Effacement of personal liberty

The case diary and the charge sheet is the version of the state. Therefore, under the UAPA, as long as the state’s version appears to make out an offence, a court cannot, under law, grant bail. When we juxtapose this with the inordinately slow pace at which criminal trials progress, Section 43D(5) of the UAPA is effectively a warrant for perpetual imprisonment without trial. This is not a theoretical concern either: on more than one occasion in recent years, terror accused have been acquitted after spending more than a decade in jail. This is something for which there can be no compensation or restitution; and it is only made possible because the law places an unbreakable shackle upon personal liberty.

 

This too was something that the framers of the Constitution foresaw, and wished to avoid. Maulana Hasrat Mohani, the great freedom fighter and poet, commenting on the same set of provisions as K.T. Shah, observed that “so long as you do not prove anything openly against anybody in a court of law, it should not be lawful to detain anybody.” His concern was discarded when the CA decided to have a specific provision that authorised preventive detention (Article 22). However, as the CA debates reveal, the provision was meant to be used in rare and exceptional cases. The framers did not intend — and the Constitution does not contemplate — the kind of perfect storm that exists when broad and vague provisions of public security laws are combined with statutory bars upon the grant of bail, and a legal system that takes years to complete a criminal trial.

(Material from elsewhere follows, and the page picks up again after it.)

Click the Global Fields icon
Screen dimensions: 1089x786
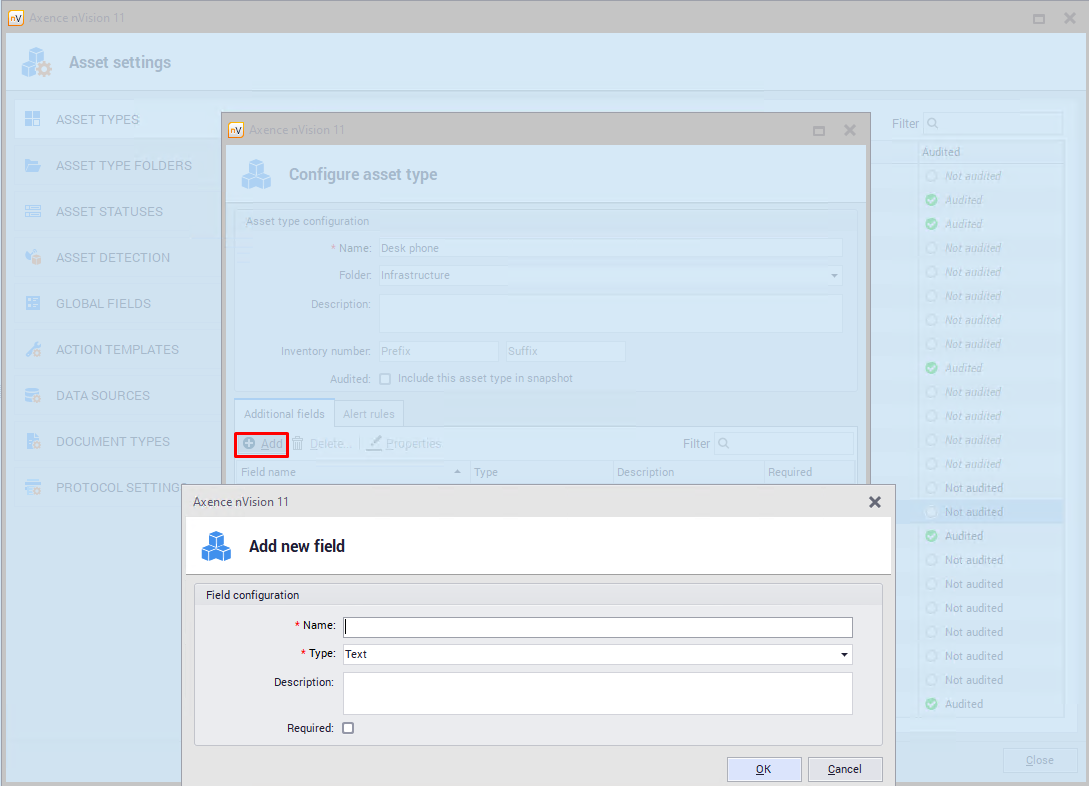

This is not to say that the state always, or even often, abuses its power. The purpose of a Constitution and a bill of rights, however, is to establish a “culture of justification” where the state cannot abuse its power. Civil and political rights are based upon the understanding that at no point should so much power, and so much discretion, be vested in the state that it utterly overwhelms the individual. The women and men who occupy the high offices of the state may have the best of intentions, but they are human like the rest of us, and therefore imperfect. The Constitution exists to protect us from the consequences of those imperfections.

 

This is why the traditional argument in defence of laws such as the UAPA — that the state must be given a strong hand to control terrorist and other violent and disruptive activities — proves too much. It proves too much because it subordinates every other constitutional value — freedom of speech, personal liberty, the right to a fair trial — to the overarching concern of order. Such an attitude can be justified only in times of war or Emergency (and even then, subject to safeguards). But what the UAPA does is to normalise this “state of exception”, and make it a permanent feature of the legal landscape. One of our great judges, Justice Fazl Ali, expressly warned against it when he declared, “I do not think that it was ever intended that Parliament could at its will treat the normal as the abnormal or the rule as the exception.”

The transformative Constitution

The Bhima-Koregaon arrests provide us with yet another opportunity to rethink a legal regime that has obliterated the distinction between the normal and the abnormal. The power to keep citizens incarcerated for long periods of time, on vague charges, and without affording them an opportunity to answer their accusers in a swift and fair trial, is an anathema to democracy and the rule of law. The UAPA’s stringent provisions should go the way of its predecessors — the Terrorist and Disruptive Activities (Prevention) Act and the Prevention of Terrorism Act. They should be removed by Parliament, and, in the alternative, struck down as unconstitutional by the Supreme Court. And if that is not feasible, then there must at least be a change in the legal culture, with the courts following the example of the Bombay High Court in the first Kabir Kala Manch case, and granting bail unless the state can produce some cogent proof of criminality.

It is only that which will ensure the continued survival of “the one precious right to personal liberty” that the CA believed marked the transformation from a colonial regime to an independent democratic republic.